Background/aims: The presence of selected bacteria (Enterococcus faecalis, Porphyromonas gingivalis, Prevotella intermedia, Tannerella forsythensis, Treponema denticola) in infected root canals was studied using polymerase chain reaction (PCR) assays, and the association of bacteria with clinical signs of endodontic disease was assessed. The null hypothesis, that no difference could be observed between clinical signs of apical periodontitis and a specific bacterial strain, was tested.
Methods: Microbial samples were obtained from 62 teeth in 54 patients with endodontic disease. For each tooth, clinical data including patient symptoms were collected. Teeth were categorized by diagnosis as having acute apical periodontitis (AAP, teeth with clinical symptoms but no periapical radiolucency, n=22), chronic apical periodontitis (CAP, teeth with radiolucency but no clinical symptoms, n=15) or exacerbated apical periodontitis (EAP, teeth with symptoms and radiolucency, n=25).

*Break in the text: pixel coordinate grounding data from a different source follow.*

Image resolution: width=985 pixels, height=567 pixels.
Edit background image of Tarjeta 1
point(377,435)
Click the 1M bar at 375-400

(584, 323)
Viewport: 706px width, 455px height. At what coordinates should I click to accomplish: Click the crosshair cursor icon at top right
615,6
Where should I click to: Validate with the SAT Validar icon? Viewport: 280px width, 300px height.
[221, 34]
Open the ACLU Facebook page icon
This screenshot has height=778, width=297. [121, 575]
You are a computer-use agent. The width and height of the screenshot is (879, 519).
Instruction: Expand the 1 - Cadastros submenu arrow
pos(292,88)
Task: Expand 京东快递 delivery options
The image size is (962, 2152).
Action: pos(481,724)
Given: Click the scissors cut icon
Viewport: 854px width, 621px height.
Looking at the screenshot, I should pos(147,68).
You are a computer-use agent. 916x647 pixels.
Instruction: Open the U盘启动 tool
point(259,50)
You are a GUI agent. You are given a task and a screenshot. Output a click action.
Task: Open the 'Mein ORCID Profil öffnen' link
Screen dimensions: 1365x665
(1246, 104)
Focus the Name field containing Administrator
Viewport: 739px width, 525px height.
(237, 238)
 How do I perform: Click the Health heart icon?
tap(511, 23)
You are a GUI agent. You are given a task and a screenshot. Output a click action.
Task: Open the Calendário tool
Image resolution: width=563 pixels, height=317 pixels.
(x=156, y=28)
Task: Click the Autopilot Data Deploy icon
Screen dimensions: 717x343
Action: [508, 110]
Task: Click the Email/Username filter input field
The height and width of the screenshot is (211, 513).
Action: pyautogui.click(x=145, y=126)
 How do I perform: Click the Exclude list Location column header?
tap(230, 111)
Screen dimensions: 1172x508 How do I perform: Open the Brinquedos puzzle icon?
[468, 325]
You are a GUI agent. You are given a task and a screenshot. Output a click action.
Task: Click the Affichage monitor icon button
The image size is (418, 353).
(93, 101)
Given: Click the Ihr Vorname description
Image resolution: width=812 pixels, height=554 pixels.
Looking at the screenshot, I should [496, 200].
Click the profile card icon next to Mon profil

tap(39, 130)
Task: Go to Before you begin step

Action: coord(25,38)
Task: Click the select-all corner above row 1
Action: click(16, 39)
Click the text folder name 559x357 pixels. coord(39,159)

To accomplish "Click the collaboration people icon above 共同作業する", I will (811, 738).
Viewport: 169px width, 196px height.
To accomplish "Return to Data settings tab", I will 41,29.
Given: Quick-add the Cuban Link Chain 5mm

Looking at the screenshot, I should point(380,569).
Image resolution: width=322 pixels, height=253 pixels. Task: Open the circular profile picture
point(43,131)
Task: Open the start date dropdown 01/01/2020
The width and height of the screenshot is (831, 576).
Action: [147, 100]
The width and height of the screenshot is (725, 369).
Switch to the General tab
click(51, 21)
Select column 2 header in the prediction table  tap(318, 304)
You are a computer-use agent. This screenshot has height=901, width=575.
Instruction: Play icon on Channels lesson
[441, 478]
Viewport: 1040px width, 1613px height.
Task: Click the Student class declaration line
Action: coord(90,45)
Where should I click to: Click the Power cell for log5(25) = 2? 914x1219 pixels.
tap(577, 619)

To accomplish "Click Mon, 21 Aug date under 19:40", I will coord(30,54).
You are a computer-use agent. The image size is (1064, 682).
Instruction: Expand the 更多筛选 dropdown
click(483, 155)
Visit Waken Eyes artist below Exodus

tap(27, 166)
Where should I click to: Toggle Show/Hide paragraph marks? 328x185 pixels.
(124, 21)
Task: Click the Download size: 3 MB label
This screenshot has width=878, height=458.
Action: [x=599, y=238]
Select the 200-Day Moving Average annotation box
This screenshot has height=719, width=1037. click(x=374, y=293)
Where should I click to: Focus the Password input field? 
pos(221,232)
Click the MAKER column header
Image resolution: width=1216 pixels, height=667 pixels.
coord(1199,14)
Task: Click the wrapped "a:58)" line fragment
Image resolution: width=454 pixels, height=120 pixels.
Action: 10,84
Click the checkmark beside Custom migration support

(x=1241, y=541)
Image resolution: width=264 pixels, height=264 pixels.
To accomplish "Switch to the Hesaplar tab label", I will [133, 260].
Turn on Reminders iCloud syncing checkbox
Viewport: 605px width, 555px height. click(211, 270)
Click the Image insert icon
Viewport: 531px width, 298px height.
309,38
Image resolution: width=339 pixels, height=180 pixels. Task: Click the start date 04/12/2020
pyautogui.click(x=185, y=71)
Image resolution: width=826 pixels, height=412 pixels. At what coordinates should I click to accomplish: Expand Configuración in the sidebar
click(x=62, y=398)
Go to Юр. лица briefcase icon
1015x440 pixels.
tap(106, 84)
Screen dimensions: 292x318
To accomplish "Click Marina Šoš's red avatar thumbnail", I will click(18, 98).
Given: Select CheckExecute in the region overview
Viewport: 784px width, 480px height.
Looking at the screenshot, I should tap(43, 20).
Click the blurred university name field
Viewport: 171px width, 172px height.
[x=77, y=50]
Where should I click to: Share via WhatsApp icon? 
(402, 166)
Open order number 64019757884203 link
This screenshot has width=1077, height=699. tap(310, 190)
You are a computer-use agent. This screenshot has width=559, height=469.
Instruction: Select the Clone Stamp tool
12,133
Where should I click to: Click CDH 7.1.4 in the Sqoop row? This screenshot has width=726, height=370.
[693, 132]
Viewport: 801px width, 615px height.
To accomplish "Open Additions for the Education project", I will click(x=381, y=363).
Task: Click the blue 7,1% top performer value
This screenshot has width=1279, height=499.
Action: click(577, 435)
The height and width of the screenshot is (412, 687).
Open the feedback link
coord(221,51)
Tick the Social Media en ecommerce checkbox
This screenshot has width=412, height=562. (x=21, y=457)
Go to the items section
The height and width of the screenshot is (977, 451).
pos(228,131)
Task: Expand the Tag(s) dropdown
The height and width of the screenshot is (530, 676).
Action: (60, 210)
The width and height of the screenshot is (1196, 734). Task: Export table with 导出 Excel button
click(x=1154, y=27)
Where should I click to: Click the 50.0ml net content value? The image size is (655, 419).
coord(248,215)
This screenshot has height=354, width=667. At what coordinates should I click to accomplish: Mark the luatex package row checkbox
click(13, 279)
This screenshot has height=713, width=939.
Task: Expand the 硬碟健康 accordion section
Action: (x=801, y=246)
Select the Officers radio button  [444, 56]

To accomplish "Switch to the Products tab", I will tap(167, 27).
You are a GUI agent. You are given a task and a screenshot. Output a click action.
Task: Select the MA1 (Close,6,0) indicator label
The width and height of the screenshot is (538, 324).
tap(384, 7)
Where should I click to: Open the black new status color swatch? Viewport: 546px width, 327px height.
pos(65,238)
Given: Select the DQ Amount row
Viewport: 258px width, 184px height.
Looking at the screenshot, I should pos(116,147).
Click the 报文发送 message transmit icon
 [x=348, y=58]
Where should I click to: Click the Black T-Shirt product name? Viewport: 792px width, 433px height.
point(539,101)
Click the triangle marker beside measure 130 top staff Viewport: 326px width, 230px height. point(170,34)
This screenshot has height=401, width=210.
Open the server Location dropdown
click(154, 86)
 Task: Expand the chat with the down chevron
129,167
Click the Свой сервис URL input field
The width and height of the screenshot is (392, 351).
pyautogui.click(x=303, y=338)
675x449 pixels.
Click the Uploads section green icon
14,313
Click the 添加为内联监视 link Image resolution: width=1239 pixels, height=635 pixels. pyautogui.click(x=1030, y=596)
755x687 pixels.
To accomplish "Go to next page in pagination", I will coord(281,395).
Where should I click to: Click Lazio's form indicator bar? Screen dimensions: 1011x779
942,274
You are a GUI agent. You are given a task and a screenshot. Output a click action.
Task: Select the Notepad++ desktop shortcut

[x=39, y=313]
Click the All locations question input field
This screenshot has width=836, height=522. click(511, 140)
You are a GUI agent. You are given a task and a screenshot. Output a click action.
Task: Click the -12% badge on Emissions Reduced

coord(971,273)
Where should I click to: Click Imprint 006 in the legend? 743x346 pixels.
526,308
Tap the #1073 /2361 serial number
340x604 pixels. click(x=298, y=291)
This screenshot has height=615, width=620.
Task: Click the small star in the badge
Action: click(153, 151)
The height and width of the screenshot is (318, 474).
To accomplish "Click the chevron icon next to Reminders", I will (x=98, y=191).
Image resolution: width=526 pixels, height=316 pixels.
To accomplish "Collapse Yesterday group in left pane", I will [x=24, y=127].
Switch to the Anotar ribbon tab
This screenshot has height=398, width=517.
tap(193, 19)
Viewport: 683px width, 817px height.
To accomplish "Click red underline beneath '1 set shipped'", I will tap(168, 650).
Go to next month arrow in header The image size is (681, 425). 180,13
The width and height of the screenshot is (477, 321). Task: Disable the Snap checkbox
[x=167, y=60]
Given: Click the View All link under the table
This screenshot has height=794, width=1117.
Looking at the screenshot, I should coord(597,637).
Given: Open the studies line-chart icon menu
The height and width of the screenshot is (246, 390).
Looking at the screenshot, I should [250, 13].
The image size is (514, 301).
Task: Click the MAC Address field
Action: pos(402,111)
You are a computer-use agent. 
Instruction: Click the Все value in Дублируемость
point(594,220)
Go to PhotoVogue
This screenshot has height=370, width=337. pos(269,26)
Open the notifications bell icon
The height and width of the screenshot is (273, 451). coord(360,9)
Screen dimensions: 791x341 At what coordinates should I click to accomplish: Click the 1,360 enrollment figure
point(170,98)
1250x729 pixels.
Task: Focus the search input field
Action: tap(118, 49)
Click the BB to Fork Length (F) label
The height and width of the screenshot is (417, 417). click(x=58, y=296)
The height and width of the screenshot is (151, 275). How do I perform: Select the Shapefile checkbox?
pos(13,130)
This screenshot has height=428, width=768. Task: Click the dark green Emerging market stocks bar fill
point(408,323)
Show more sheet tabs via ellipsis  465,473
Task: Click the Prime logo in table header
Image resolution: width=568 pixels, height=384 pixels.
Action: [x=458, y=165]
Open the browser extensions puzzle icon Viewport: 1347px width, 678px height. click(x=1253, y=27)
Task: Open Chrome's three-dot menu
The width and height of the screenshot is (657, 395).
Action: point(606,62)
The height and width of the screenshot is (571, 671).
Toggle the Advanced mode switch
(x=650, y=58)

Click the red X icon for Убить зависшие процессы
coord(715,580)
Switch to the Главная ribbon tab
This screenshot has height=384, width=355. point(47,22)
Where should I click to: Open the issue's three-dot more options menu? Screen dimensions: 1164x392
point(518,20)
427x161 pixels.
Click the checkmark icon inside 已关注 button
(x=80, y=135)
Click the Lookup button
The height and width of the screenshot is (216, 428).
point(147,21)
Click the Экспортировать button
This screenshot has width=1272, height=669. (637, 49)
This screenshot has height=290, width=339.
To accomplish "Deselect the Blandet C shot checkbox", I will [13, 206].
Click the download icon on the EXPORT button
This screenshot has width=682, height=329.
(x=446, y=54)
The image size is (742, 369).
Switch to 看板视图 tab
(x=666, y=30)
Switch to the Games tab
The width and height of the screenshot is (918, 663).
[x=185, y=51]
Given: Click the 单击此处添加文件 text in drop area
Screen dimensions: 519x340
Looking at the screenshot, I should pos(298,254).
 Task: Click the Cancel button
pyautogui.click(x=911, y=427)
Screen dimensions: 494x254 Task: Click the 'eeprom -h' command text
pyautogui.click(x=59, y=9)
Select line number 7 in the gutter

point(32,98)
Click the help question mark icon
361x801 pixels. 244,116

Seventy-one percent of cases were primary endodontic infections, and 29% were recurrent ('secondary') endodontic infections (failing cases). PCR assays were used to detect the presence of the selected bacteria.
Results: T. denticola and E. faecalis were each detected in 15 of 62 samples (24%), P. gingivalis in 8 samples (13%), P. intermedia in 5 samples (8%), and T. forsythensis in 4 samples (7%). T. denticola was detected in 56% of teeth with EAP. E. faecalis was found in 60% of teeth with CAP and in 72% of teeth with secondary infection. Statistical analysis demonstrated an association of CAP and secondary endodontic infection with the presence of E. faecalis. (P<0.01). EAP was associated with the presence of T. denticola (P<0.01).
Conclusion: T. denticola was associated with symptomatic endodontic disease in the presence of apical bone resorption. E. faecalis was associated with treatment failures. We suggest that these species may play critical roles in endodontic pathology.